TDC WEAW The Three Day Party Begins









When you throw a go to jail party, you should plan on there being a lot of bad things happening. It occurs to the party-goers that this is a celebration of illegality, and they therefore think that it is acceptable to bring and do illegal things.

This is a wrong assumption. A go to jail party is a celebration of the last little bit of freedom that someone has left before their incarceration, and so enjoyment is the key.

Good food, good company, good music, good drink, and much laughter.

But assholes will always attend and they will bring drugs, armament, and bad attitudes. Plan accordingly.

It's a good idea to not have a go to jail party at your own place. It's better to rent out a motel room, head to the hills, or break into an abandoned warehouse, but never, ever have it at your own place.

Tellesco stepped up and offered to have it at his place.

Nice guy.

My estimation of his awareness lowered, but my appreciation of it arose.


Tellesco drove Sean and Bryan and me in his Jeep to his house, which was empty for the next week and a half.

It was a long, narrow ranch with a four bay garage on one end, and a pool in the back yard.

There was a long deck along the rear side of the house, perfect for a band.

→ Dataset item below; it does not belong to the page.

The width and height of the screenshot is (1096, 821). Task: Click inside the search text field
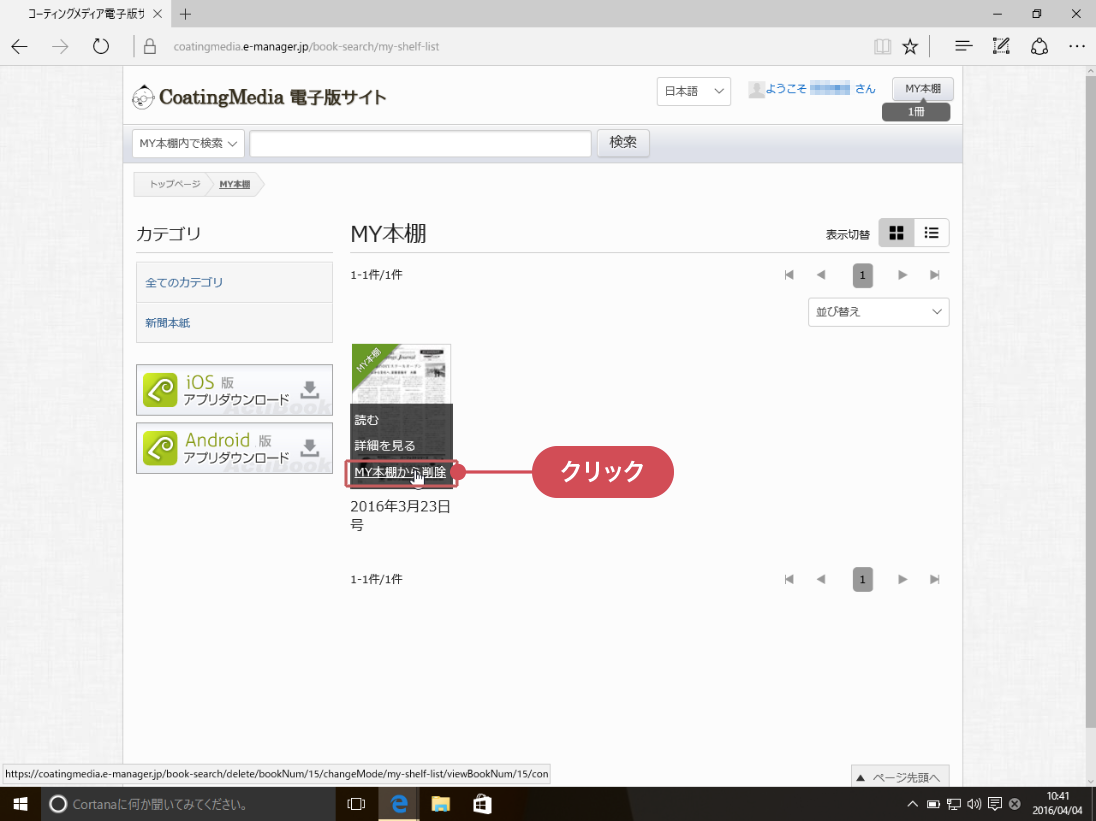pyautogui.click(x=420, y=143)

We didn't know it at the time, but it would be the first three-day-party we would ever have. It would not be the last. Except never again at Tellesco's house.

+++++++++++++++++++++


Now Tellesco lived on the upper west side of Fuckno, and it was a bit of a drive out to where one could find a country club, long, wide lawns, and the smell of cow shit.

There were orchards of fig trees out there. Figging is a term I would come to know during this party.

Sean's older brother Ant-knee got his buds to play. They were into some new sound called "ska." They dressed like punks.

Ant-knee was a preppie kid. He wore his pink Polo and lime Izod shirts with the collars up, and sported pink and yellow plaid shorts. He got the rich girls in the sack, and drove their Karmann Ghia's around, although he was as poor as me and Sean. He had game, but not the kind of game I could respect. It was like the opposite of punkology.

I had no idea what that term meant at the time; I only knew that it was opposite of what mattered to me then.

But he brought the ska. Amen.

========================

PARTY DAY ONE

"Sean, nobody is coming."

"Tellesco, it's only four. Go get me a beer and then jump in the pool."

Sean nestled into the wicker chair and rubbed his Buddha belly. "I'm fixin to get some ribs going on the grill." I looked at him as his eyes closed in the waning sunlight of the winter day. He smiled as he thought of how those ribs would taste. Never trust a bald barber, nor a skinny chef.

Tellesco reappeared with a beer for Sean, then he turned and ran full speed, blasting a cannonball into the heated pool.

Sean chuckled and opened his beer. "This is the life."

I just looked at him as I sipped my own brewskie. Then I said, "You could stand to live out here in the sticks like this?"

He shook his head. "Naw, not like these rich assholes. They doing it all wrong."

Now he had piqued my interest. "How do they have it wrong?"

Sean just looked at me and shook his own head slowly. "Dude. I expect more than that from you."

"Hah?"

"Willie-boy, think about how long it took these fucks to get this place. Now they taking a cruise. Whoop-dee-fucking-doo."

I leaned back in my own wicker chair and stretched, a really long, deep stretch complete with great big yawn. This guy was thinking too much. When I was done, I only looked up into the dark blue sky overhead for a few minutes, all spread out on the chair like a strangled piece of damp clothing.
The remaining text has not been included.